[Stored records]

Segment Open

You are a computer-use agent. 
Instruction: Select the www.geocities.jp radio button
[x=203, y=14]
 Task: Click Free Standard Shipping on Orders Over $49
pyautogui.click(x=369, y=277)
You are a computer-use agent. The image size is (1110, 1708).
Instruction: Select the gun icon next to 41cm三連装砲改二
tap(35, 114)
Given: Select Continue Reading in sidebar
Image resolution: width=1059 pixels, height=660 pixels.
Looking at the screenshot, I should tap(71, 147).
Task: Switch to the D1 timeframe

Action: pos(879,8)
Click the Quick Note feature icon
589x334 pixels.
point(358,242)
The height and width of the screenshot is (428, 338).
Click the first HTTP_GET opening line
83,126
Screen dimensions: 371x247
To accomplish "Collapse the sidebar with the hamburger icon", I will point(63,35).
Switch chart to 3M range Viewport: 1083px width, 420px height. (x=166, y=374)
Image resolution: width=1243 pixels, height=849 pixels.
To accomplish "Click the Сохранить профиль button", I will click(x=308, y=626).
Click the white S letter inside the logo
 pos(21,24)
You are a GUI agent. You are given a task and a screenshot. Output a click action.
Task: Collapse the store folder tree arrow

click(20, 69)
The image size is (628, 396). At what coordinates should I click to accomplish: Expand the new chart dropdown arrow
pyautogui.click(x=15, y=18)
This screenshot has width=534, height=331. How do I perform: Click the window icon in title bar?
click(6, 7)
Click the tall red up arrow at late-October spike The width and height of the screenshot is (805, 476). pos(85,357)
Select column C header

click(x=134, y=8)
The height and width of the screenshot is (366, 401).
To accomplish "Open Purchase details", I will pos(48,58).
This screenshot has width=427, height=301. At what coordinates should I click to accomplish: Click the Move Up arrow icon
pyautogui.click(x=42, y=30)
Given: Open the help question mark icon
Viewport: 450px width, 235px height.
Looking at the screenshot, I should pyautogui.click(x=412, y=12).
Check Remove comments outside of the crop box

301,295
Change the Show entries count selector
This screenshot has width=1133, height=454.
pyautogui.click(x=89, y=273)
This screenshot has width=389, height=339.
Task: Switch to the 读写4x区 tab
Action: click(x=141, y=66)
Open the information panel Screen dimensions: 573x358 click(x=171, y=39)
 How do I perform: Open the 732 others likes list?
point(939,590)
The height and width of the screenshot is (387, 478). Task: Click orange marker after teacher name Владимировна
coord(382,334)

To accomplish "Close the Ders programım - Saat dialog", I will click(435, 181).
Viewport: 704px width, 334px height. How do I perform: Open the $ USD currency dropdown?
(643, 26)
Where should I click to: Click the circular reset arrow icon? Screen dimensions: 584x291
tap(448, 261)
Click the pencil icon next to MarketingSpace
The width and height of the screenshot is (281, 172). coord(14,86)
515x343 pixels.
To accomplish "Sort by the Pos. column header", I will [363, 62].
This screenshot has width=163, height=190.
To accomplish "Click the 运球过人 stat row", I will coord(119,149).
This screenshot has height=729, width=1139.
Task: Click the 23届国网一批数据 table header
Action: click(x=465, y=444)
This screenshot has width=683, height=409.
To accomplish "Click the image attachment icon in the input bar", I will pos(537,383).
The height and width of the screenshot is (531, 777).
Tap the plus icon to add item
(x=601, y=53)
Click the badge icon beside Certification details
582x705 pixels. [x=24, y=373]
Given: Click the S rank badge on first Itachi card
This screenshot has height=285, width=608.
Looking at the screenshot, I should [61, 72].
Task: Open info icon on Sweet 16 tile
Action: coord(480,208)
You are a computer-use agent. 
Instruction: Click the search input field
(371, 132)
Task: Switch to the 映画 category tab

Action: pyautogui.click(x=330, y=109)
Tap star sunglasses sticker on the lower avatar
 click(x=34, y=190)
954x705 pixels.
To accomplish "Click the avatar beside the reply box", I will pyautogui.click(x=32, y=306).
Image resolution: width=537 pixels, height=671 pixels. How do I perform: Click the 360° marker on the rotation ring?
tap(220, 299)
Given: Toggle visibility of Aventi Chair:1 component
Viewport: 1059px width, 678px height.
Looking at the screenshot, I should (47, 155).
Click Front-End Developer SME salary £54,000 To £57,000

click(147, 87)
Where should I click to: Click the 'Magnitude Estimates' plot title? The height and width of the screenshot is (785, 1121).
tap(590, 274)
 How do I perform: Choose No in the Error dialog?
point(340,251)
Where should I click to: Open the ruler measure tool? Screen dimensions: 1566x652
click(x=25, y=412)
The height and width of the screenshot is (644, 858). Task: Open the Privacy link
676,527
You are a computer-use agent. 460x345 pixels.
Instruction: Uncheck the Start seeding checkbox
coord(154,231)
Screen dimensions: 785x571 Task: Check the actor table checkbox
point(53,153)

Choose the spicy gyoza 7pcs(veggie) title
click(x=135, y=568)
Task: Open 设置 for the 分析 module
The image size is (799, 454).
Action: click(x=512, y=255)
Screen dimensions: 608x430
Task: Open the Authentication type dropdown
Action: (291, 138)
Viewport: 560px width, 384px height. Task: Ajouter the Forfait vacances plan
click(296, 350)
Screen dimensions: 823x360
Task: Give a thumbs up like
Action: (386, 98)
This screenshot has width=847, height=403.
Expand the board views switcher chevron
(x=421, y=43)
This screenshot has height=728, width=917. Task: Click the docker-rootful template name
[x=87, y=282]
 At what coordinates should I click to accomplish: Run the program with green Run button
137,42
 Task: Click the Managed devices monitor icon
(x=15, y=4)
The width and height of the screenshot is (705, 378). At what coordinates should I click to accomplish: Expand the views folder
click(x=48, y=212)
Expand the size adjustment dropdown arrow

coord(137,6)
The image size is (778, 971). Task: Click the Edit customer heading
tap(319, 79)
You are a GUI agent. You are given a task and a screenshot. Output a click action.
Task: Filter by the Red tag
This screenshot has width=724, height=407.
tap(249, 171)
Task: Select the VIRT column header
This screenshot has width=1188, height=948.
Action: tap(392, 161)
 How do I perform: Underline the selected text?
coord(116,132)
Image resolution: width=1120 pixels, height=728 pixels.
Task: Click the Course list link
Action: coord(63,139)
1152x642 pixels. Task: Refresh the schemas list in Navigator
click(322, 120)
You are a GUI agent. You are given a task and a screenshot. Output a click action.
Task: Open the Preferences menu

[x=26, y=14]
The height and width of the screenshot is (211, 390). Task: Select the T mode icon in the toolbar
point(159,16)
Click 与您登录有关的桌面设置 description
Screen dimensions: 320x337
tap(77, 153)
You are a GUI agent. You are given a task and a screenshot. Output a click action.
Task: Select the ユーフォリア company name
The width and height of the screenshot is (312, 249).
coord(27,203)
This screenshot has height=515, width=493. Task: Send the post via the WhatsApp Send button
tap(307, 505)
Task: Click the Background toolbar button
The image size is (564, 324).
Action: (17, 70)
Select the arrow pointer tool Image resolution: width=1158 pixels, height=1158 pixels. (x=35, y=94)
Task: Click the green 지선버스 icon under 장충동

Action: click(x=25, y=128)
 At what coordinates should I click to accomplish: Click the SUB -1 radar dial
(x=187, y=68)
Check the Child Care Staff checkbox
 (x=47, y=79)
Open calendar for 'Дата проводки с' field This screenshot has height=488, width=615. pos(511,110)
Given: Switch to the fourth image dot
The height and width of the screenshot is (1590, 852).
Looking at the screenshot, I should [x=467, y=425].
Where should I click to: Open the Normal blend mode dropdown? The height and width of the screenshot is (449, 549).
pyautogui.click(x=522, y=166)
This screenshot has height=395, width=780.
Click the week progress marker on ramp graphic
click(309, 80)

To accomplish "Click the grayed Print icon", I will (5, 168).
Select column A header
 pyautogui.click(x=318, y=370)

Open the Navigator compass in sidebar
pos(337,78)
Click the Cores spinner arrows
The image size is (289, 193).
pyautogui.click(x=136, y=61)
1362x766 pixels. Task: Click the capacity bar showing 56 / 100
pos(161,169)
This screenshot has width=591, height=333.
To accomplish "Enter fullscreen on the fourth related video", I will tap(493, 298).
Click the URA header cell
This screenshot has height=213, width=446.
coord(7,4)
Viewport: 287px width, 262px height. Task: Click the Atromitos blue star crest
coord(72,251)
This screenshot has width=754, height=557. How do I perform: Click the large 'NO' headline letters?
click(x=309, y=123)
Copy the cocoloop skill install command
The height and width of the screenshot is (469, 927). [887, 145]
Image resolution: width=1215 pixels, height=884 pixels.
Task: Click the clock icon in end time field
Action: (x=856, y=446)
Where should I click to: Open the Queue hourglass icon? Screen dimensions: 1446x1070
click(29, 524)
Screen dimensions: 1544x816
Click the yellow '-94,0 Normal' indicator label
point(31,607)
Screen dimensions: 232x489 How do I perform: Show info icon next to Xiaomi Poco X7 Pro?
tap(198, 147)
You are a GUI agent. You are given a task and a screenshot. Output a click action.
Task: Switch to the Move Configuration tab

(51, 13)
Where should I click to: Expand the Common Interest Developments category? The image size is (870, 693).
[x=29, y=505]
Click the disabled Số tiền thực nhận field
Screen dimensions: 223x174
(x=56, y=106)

Segment Closed

#### Work task:
The word "fourth" appears on some lines of the data above; say how many such lines there are, with nothing else.

#### Solution to the exercise:
2